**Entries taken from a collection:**
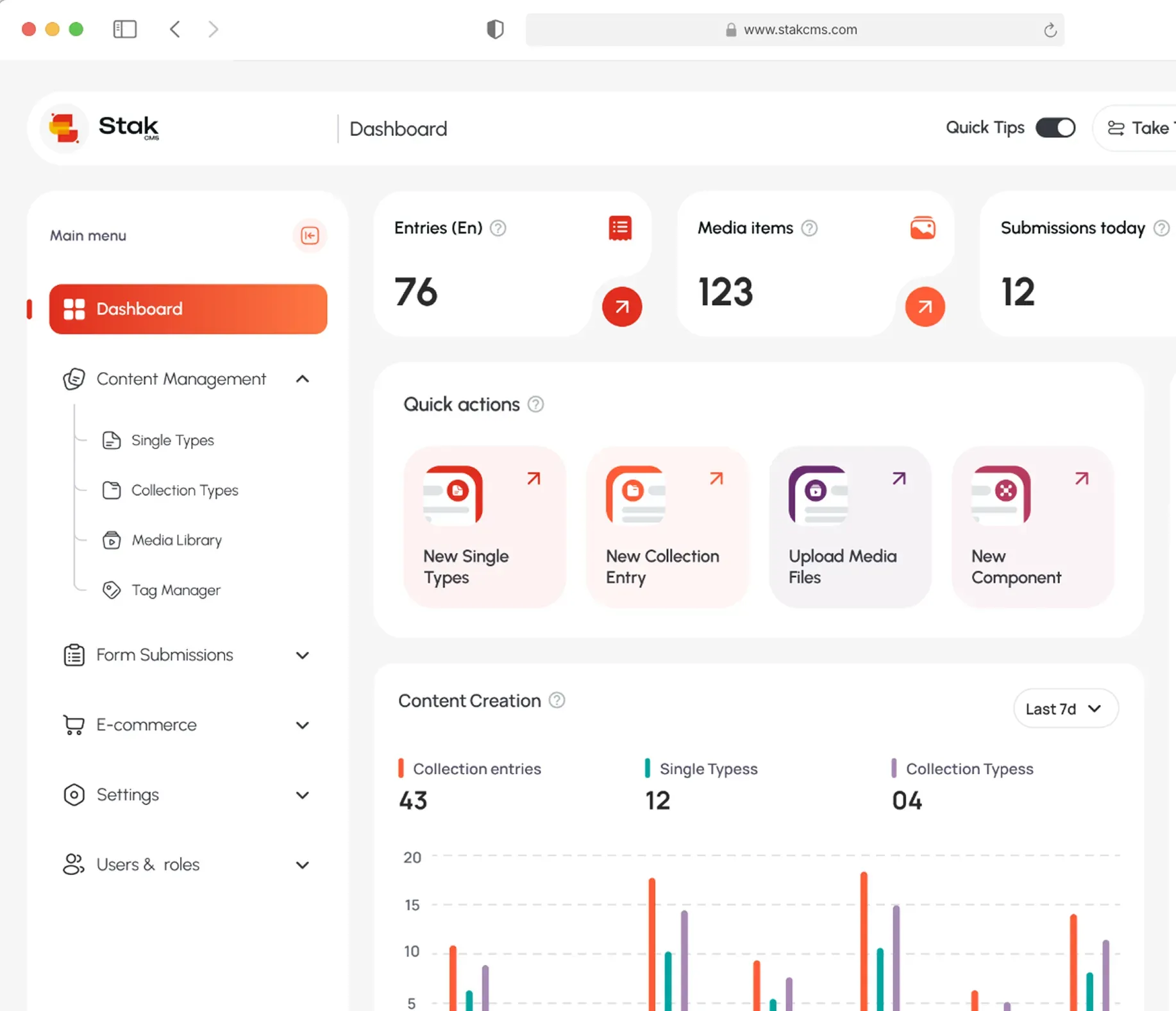
Task: Show or hide the browser sidebar
Action: point(124,30)
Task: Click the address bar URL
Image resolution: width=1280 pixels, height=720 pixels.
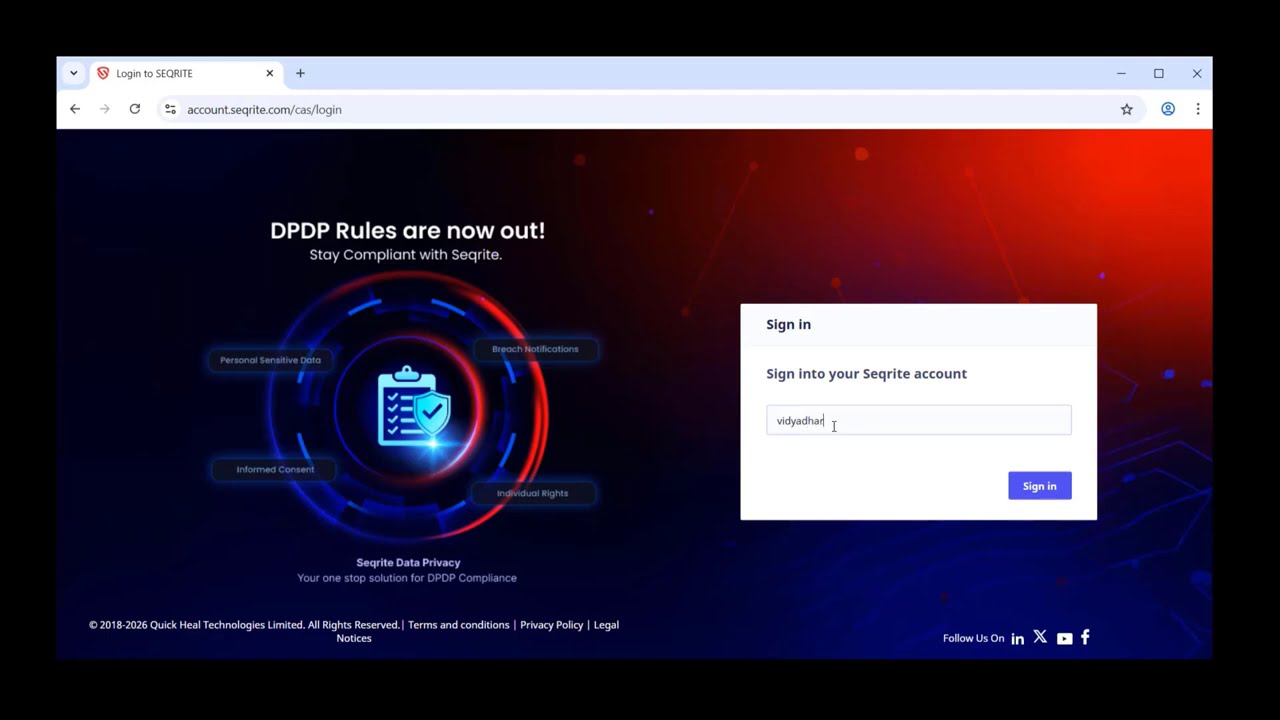Action: (264, 110)
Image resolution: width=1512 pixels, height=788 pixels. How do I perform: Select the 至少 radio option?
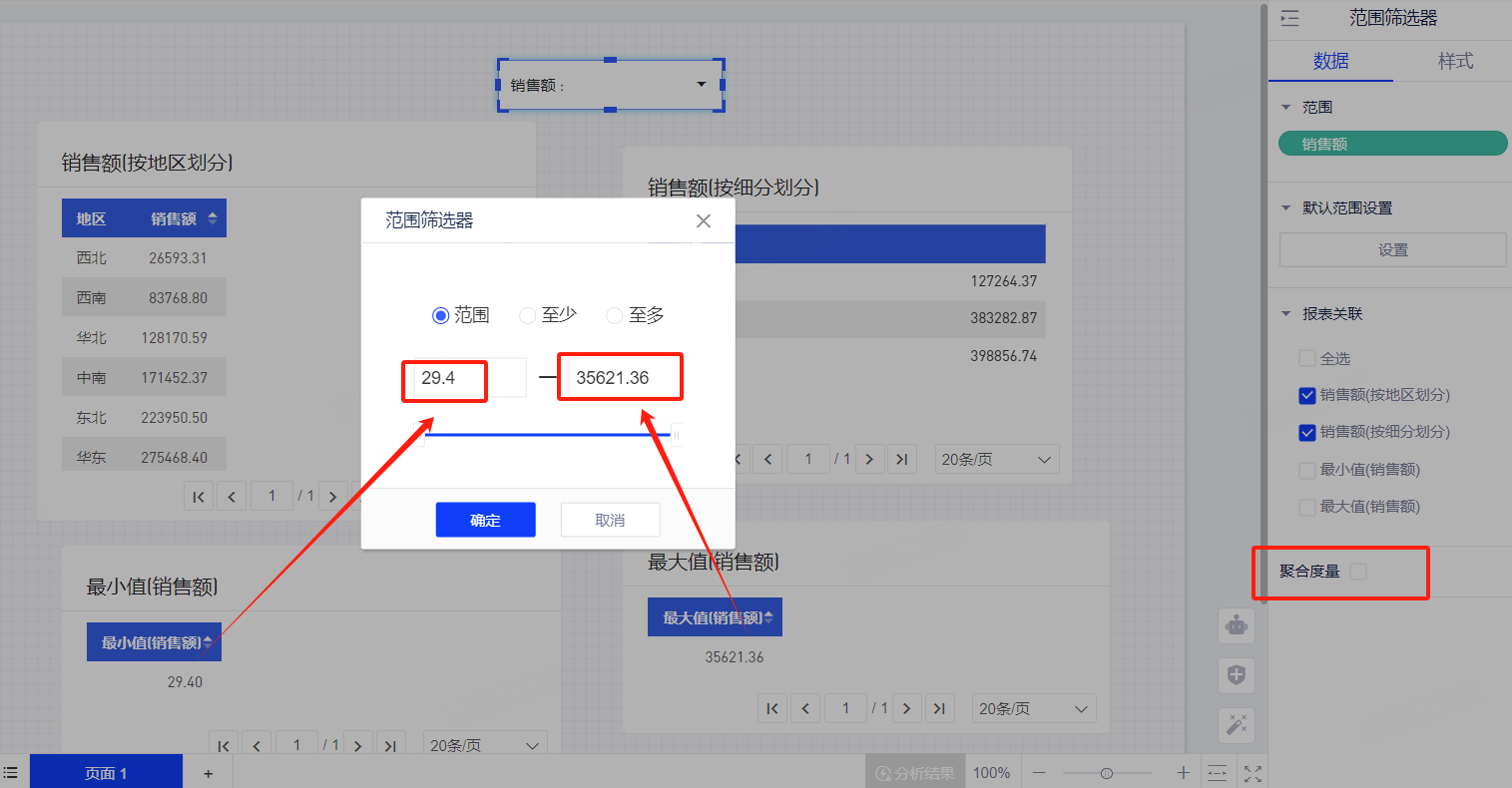(x=528, y=315)
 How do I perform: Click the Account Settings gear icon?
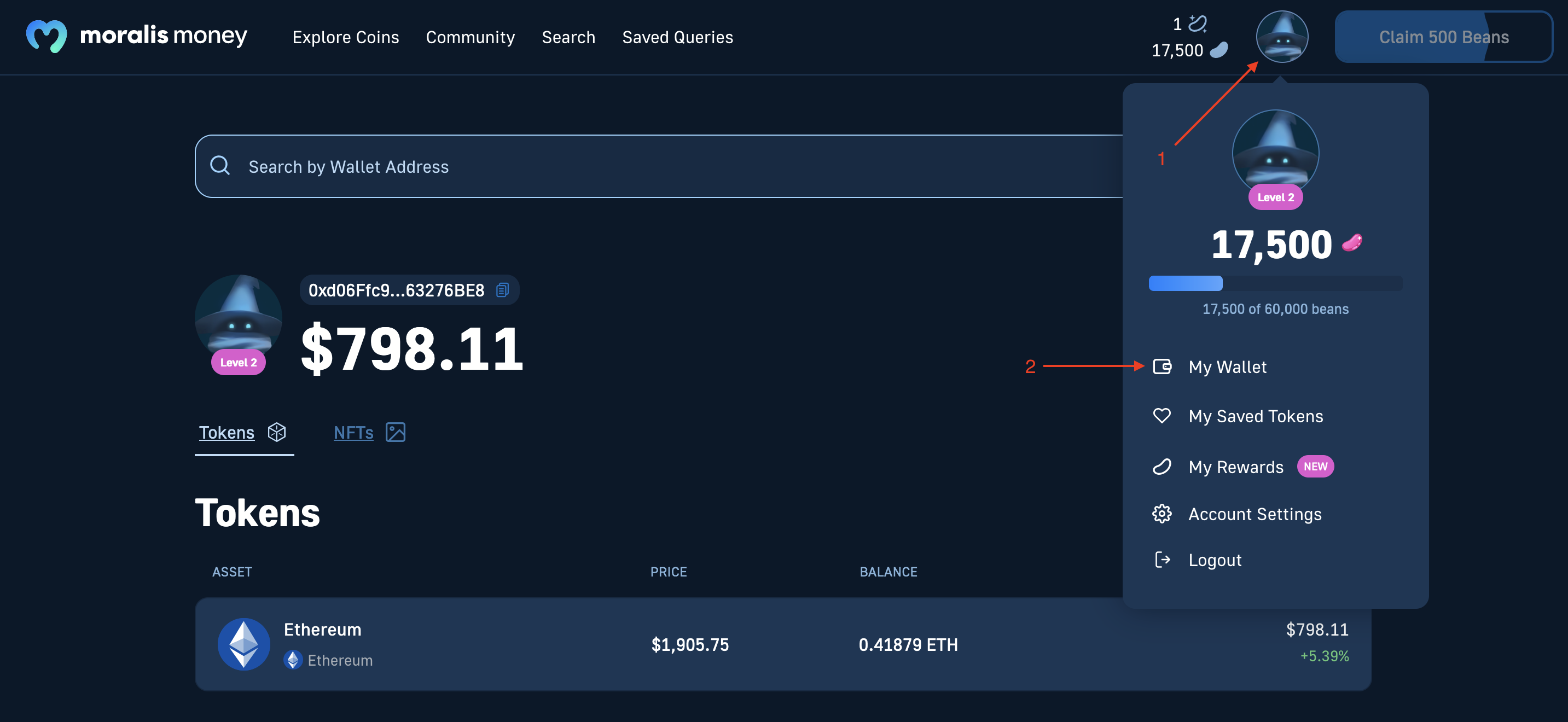click(x=1162, y=513)
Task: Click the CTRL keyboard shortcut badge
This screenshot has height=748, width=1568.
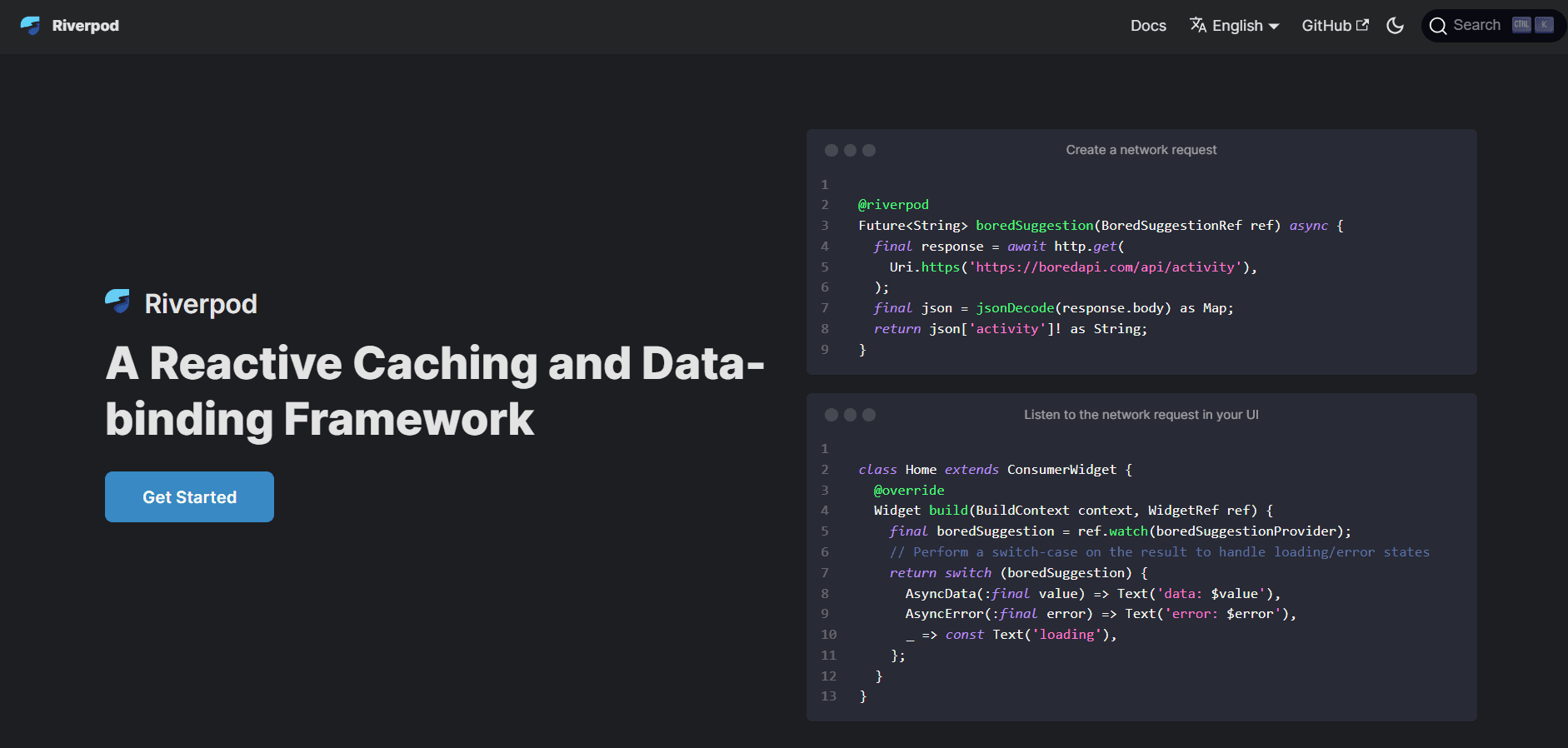Action: pyautogui.click(x=1521, y=25)
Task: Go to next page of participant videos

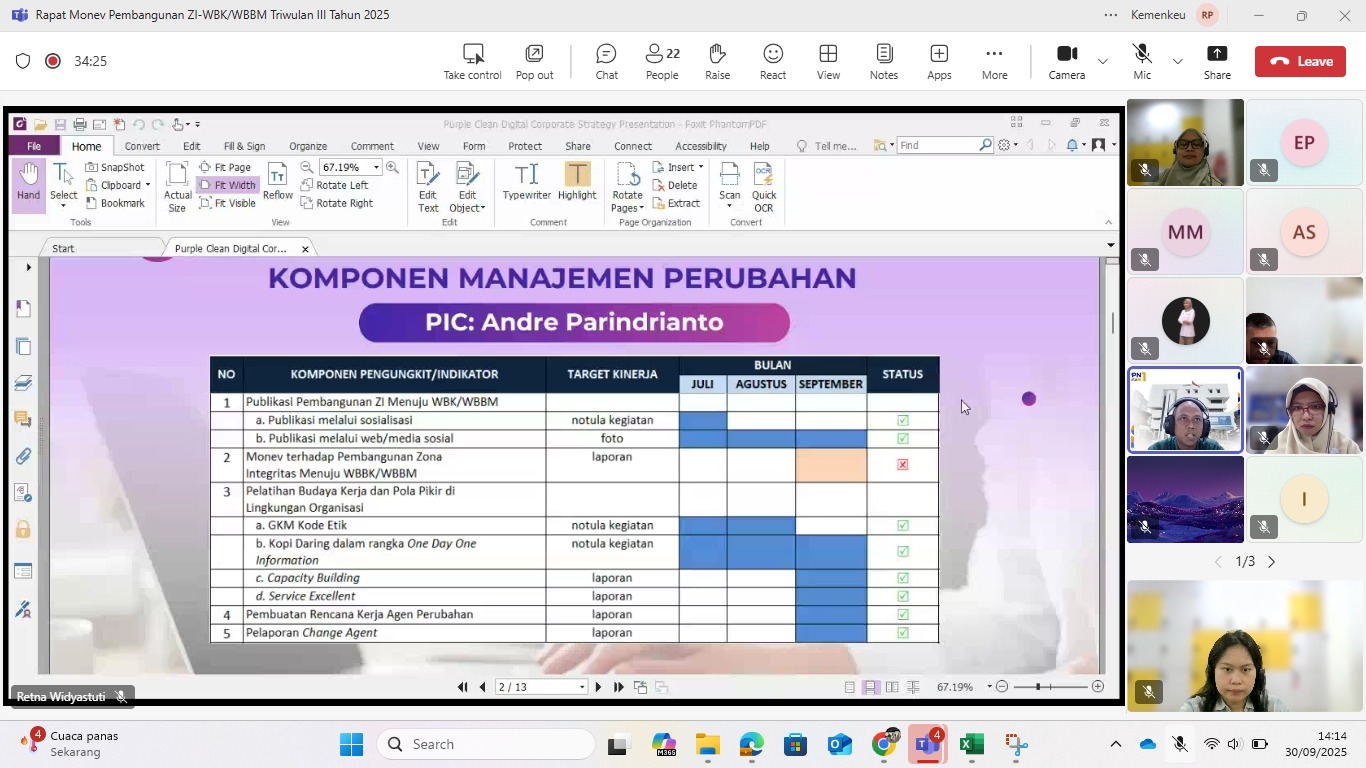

**Instructions for the task:** Lines from the one holding "How do I perform: Click" down to the last line of the entries above must be retyped exactly, inclusive of both, with no pictures and nothing else.

**Response to the task:**
 How do I perform: Click the Account Settings gear icon?
click(x=1162, y=513)
Task: Click the CTRL keyboard shortcut badge
This screenshot has height=748, width=1568.
Action: pyautogui.click(x=1521, y=25)
Task: Go to next page of participant videos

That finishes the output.